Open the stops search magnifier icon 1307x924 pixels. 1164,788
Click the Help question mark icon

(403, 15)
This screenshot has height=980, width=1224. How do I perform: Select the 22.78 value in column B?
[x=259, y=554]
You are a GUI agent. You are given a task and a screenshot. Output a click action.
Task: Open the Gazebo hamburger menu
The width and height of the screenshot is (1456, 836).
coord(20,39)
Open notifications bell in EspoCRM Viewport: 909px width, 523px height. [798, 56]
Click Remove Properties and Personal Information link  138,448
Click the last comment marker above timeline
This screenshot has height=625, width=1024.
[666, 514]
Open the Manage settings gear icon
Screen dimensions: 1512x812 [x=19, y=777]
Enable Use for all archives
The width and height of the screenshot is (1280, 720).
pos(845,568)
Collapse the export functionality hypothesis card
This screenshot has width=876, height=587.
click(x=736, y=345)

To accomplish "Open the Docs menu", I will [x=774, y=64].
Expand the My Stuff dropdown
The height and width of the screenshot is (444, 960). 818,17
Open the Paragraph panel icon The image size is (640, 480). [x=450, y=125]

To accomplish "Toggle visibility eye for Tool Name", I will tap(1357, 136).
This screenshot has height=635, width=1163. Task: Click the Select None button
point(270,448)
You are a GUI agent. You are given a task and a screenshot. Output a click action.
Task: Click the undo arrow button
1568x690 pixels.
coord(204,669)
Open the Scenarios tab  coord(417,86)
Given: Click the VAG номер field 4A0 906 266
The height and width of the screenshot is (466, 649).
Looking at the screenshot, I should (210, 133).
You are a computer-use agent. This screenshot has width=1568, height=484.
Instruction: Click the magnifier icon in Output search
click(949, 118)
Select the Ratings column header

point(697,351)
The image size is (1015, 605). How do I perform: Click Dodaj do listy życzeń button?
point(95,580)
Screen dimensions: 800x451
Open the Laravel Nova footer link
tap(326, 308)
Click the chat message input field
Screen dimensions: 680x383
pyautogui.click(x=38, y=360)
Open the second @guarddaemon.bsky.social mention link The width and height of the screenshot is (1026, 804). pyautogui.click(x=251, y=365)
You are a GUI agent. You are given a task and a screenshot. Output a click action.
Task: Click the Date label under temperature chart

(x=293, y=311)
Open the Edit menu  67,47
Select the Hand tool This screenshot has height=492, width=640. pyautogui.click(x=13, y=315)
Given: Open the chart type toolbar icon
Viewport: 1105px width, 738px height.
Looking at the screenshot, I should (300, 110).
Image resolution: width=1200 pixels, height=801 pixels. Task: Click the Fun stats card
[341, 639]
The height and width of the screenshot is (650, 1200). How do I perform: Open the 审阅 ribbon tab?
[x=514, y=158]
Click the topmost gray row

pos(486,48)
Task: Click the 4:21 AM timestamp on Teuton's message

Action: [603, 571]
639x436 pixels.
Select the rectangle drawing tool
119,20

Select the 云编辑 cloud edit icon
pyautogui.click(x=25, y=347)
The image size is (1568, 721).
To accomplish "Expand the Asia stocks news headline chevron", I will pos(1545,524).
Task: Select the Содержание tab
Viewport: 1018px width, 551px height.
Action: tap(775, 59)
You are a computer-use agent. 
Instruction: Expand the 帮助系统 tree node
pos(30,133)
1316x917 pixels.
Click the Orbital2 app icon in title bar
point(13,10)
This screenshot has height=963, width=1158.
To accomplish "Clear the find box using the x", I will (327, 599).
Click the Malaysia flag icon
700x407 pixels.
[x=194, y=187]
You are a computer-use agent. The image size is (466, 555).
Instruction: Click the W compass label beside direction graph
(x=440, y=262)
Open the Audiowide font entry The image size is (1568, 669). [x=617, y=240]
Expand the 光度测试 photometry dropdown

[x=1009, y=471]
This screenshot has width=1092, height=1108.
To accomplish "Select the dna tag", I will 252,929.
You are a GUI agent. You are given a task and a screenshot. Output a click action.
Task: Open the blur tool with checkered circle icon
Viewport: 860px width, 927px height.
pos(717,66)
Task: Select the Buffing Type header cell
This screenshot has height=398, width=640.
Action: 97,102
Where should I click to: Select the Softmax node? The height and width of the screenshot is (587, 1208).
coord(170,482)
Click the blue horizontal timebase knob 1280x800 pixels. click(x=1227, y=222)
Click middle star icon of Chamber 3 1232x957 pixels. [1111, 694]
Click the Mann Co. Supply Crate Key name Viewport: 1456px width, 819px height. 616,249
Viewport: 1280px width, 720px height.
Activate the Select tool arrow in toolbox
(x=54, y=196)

#### [Assigned task]
Could you output every entry from the listing above without altering a word?

#### [Completed exercise]
Open the stops search magnifier icon 1307x924 pixels. 1164,788
Click the Help question mark icon

(403, 15)
This screenshot has height=980, width=1224. How do I perform: Select the 22.78 value in column B?
[x=259, y=554]
You are a GUI agent. You are given a task and a screenshot. Output a click action.
Task: Open the Gazebo hamburger menu
The width and height of the screenshot is (1456, 836).
coord(20,39)
Open notifications bell in EspoCRM Viewport: 909px width, 523px height. [798, 56]
Click Remove Properties and Personal Information link  138,448
Click the last comment marker above timeline
This screenshot has height=625, width=1024.
[666, 514]
Open the Manage settings gear icon
Screen dimensions: 1512x812 [x=19, y=777]
Enable Use for all archives
The width and height of the screenshot is (1280, 720).
pos(845,568)
Collapse the export functionality hypothesis card
This screenshot has width=876, height=587.
click(x=736, y=345)

To accomplish "Open the Docs menu", I will [x=774, y=64].
Expand the My Stuff dropdown
The height and width of the screenshot is (444, 960). 818,17
Open the Paragraph panel icon The image size is (640, 480). [x=450, y=125]

To accomplish "Toggle visibility eye for Tool Name", I will tap(1357, 136).
This screenshot has height=635, width=1163. Task: Click the Select None button
point(270,448)
You are a GUI agent. You are given a task and a screenshot. Output a click action.
Task: Click the undo arrow button
1568x690 pixels.
coord(204,669)
Open the Scenarios tab  coord(417,86)
Given: Click the VAG номер field 4A0 906 266
The height and width of the screenshot is (466, 649).
Looking at the screenshot, I should (210, 133).
You are a computer-use agent. This screenshot has width=1568, height=484.
Instruction: Click the magnifier icon in Output search
click(949, 118)
Select the Ratings column header

point(697,351)
The image size is (1015, 605). How do I perform: Click Dodaj do listy życzeń button?
point(95,580)
Screen dimensions: 800x451
Open the Laravel Nova footer link
tap(326, 308)
Click the chat message input field
Screen dimensions: 680x383
pyautogui.click(x=38, y=360)
Open the second @guarddaemon.bsky.social mention link The width and height of the screenshot is (1026, 804). pyautogui.click(x=251, y=365)
You are a GUI agent. You are given a task and a screenshot. Output a click action.
Task: Click the Date label under temperature chart

(x=293, y=311)
Open the Edit menu  67,47
Select the Hand tool This screenshot has height=492, width=640. pyautogui.click(x=13, y=315)
Given: Open the chart type toolbar icon
Viewport: 1105px width, 738px height.
Looking at the screenshot, I should (300, 110).
Image resolution: width=1200 pixels, height=801 pixels. Task: Click the Fun stats card
[341, 639]
The height and width of the screenshot is (650, 1200). How do I perform: Open the 审阅 ribbon tab?
[x=514, y=158]
Click the topmost gray row

pos(486,48)
Task: Click the 4:21 AM timestamp on Teuton's message

Action: [603, 571]
639x436 pixels.
Select the rectangle drawing tool
119,20

Select the 云编辑 cloud edit icon
pyautogui.click(x=25, y=347)
The image size is (1568, 721).
To accomplish "Expand the Asia stocks news headline chevron", I will pos(1545,524).
Task: Select the Содержание tab
Viewport: 1018px width, 551px height.
Action: tap(775, 59)
You are a computer-use agent. 
Instruction: Expand the 帮助系统 tree node
pos(30,133)
1316x917 pixels.
Click the Orbital2 app icon in title bar
point(13,10)
This screenshot has height=963, width=1158.
To accomplish "Clear the find box using the x", I will (327, 599).
Click the Malaysia flag icon
700x407 pixels.
[x=194, y=187]
You are a computer-use agent. The image size is (466, 555).
Instruction: Click the W compass label beside direction graph
(x=440, y=262)
Open the Audiowide font entry The image size is (1568, 669). [x=617, y=240]
Expand the 光度测试 photometry dropdown

[x=1009, y=471]
This screenshot has width=1092, height=1108.
To accomplish "Select the dna tag", I will 252,929.
You are a GUI agent. You are given a task and a screenshot. Output a click action.
Task: Open the blur tool with checkered circle icon
Viewport: 860px width, 927px height.
pos(717,66)
Task: Select the Buffing Type header cell
This screenshot has height=398, width=640.
Action: 97,102
Where should I click to: Select the Softmax node? The height and width of the screenshot is (587, 1208).
coord(170,482)
Click the blue horizontal timebase knob 1280x800 pixels. click(x=1227, y=222)
Click middle star icon of Chamber 3 1232x957 pixels. [1111, 694]
Click the Mann Co. Supply Crate Key name Viewport: 1456px width, 819px height. 616,249
Viewport: 1280px width, 720px height.
Activate the Select tool arrow in toolbox
(x=54, y=196)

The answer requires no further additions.